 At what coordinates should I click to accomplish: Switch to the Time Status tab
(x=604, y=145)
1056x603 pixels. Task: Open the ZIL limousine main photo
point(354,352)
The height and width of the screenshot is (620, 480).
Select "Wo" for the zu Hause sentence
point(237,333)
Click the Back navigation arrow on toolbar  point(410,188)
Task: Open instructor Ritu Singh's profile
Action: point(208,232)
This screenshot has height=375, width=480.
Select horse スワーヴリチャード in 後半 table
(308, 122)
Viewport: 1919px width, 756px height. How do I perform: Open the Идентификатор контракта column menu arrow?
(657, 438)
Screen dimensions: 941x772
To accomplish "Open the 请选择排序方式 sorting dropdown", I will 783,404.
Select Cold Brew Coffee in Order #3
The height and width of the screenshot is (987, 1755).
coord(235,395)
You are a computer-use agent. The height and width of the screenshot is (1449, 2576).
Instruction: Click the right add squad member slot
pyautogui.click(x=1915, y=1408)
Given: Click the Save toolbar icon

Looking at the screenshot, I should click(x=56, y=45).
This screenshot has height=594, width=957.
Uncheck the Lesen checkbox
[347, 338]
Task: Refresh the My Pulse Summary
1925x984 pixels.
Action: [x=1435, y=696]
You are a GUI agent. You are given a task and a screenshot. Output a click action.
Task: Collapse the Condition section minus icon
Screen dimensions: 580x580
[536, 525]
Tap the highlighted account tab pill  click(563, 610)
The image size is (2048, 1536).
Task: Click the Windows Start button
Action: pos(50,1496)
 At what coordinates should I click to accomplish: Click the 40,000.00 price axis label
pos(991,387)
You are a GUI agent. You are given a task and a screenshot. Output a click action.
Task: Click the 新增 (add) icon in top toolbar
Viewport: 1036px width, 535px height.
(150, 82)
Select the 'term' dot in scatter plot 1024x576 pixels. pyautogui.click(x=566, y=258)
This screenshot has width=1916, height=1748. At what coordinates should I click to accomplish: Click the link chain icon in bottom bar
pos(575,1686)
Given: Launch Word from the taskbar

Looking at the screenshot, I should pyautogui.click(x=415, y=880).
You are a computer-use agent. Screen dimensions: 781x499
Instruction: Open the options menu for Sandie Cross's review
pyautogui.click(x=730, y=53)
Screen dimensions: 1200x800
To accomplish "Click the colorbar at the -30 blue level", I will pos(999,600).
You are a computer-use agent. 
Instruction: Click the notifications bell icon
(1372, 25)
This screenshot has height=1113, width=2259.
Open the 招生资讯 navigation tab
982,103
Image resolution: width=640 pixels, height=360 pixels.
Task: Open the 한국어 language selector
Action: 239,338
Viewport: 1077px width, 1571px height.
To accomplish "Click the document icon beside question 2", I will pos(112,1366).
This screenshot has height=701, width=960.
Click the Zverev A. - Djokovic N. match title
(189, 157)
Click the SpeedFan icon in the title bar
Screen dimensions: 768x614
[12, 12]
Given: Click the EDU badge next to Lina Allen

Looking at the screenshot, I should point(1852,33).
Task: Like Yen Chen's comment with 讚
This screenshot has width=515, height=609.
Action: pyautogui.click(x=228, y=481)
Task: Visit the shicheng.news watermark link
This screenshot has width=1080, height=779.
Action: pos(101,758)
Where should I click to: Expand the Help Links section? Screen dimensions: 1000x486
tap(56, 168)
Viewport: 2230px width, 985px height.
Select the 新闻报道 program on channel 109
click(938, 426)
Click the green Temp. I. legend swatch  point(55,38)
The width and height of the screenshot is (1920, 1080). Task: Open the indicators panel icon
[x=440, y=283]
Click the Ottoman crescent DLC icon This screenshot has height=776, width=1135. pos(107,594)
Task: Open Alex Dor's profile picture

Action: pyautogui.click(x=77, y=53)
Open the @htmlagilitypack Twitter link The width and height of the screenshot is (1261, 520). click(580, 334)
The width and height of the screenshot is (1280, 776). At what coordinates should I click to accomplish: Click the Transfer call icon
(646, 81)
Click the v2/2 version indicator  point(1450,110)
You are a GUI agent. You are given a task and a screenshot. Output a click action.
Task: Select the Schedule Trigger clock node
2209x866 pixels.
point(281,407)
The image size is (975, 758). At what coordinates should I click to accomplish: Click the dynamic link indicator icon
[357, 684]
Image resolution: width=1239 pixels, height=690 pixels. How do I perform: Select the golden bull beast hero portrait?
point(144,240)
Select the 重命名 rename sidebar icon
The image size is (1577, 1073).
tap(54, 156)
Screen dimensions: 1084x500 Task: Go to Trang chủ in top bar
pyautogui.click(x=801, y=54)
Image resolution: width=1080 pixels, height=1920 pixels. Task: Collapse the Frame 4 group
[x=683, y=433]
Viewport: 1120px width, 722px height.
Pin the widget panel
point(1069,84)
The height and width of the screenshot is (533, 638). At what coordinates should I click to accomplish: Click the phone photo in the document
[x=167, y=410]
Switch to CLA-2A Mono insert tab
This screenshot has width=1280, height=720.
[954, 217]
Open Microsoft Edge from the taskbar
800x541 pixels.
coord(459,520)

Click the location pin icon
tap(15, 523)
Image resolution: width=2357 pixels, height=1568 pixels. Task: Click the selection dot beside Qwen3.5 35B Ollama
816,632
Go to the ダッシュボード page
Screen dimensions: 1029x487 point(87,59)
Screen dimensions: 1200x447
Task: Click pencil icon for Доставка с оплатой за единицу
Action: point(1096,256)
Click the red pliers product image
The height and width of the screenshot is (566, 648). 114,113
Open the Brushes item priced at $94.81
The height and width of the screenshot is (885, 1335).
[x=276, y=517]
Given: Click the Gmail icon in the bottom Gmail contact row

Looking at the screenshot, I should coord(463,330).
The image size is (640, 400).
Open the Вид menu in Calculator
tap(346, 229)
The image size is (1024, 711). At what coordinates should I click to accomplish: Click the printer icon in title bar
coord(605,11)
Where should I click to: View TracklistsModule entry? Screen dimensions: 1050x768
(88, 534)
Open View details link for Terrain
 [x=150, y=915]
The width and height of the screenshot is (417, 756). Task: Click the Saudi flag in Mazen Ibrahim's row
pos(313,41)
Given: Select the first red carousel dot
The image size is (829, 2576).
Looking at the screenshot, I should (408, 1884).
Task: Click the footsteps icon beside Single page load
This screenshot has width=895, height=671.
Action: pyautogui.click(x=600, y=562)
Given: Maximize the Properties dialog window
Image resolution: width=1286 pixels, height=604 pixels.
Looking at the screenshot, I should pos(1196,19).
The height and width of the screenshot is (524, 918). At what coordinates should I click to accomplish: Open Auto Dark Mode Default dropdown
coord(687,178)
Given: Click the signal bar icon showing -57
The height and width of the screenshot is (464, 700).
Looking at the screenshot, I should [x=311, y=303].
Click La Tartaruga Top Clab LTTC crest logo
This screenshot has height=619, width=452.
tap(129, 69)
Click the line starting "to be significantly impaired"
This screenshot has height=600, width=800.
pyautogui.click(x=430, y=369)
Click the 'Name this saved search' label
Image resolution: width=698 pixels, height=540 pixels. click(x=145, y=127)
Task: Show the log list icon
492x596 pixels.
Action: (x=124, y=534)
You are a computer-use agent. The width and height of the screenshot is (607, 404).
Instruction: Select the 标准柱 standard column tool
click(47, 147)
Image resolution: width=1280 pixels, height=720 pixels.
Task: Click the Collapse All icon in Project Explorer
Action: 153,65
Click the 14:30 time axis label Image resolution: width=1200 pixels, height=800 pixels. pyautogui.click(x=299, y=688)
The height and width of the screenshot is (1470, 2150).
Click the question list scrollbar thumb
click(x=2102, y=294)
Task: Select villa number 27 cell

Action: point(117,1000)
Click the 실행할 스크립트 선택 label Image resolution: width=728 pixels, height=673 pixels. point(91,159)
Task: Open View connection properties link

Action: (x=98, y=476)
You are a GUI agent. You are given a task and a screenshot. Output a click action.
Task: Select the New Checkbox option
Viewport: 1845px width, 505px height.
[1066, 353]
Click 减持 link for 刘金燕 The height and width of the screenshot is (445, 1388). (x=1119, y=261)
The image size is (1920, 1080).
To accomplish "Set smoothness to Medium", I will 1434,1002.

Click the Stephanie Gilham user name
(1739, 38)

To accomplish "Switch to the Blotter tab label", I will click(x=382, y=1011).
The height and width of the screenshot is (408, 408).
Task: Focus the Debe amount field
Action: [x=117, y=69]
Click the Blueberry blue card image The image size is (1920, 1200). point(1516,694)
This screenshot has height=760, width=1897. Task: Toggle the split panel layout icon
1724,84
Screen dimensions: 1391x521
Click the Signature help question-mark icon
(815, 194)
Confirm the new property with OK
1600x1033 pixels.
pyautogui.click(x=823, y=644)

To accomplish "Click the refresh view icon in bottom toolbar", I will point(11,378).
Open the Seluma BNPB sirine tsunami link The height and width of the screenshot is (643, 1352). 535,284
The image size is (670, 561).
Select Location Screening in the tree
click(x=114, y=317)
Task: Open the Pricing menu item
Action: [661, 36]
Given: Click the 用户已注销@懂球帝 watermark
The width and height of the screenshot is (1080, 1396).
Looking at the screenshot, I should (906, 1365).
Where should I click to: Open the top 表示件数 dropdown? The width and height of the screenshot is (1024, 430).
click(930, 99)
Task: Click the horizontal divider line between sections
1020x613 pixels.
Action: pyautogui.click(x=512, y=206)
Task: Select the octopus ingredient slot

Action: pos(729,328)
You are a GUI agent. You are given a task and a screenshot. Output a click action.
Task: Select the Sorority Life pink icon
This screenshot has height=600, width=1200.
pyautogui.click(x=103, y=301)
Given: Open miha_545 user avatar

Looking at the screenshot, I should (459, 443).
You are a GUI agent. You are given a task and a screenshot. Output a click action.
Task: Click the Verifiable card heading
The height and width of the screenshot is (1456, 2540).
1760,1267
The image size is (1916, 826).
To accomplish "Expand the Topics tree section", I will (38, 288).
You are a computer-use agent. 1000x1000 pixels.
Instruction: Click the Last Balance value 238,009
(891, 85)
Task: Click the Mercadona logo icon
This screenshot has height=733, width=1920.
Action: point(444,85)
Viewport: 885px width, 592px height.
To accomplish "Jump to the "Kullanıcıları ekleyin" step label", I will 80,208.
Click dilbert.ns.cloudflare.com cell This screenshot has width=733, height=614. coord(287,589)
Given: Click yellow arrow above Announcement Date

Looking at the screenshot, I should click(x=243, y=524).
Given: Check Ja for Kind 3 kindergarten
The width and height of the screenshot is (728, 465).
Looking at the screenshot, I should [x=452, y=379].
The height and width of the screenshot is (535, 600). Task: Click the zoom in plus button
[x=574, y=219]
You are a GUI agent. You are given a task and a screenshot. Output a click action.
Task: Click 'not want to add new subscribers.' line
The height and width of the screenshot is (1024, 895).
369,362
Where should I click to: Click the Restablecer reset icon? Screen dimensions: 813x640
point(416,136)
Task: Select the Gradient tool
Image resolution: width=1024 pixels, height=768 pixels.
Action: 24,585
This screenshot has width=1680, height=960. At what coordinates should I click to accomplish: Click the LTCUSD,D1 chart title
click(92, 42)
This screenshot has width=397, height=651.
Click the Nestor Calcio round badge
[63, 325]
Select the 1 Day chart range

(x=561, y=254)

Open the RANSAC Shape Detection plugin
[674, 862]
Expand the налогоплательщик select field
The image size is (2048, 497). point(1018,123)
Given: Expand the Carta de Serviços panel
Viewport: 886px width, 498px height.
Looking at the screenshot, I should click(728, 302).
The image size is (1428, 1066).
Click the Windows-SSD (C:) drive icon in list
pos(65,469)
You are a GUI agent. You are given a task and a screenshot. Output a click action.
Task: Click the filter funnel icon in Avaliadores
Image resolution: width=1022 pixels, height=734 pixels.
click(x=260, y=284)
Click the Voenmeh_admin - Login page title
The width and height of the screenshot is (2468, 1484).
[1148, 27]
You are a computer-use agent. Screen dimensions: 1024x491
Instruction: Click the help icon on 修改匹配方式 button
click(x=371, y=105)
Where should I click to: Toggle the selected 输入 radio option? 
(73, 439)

■ ■ ■

> _EJERCICIO_
Convierte en una lista JSON de cadenas, con una cadena por línea y sin las líneas en blanco, el tramo de las filas que empieza en la línea que contiene "The width and height of the screenshot is (417, 756)." y sigue hasta la línea que contiene "coord(687,178)", ambas incluidas.

> _SOLUCIÓN DEL PROBLEMA_
[
  "The width and height of the screenshot is (417, 756). Task: Click the Saudi flag in Mazen Ibrahim's row",
  "pos(313,41)",
  "Given: Select the first red carousel dot",
  "The image size is (829, 2576).",
  "Looking at the screenshot, I should (408, 1884).",
  "Task: Click the footsteps icon beside Single page load",
  "This screenshot has width=895, height=671.",
  "Action: pyautogui.click(x=600, y=562)",
  "Given: Maximize the Properties dialog window",
  "Image resolution: width=1286 pixels, height=604 pixels.",
  "Looking at the screenshot, I should pos(1196,19).",
  "The height and width of the screenshot is (524, 918). At what coordinates should I click to accomplish: Open Auto Dark Mode Default dropdown",
  "coord(687,178)"
]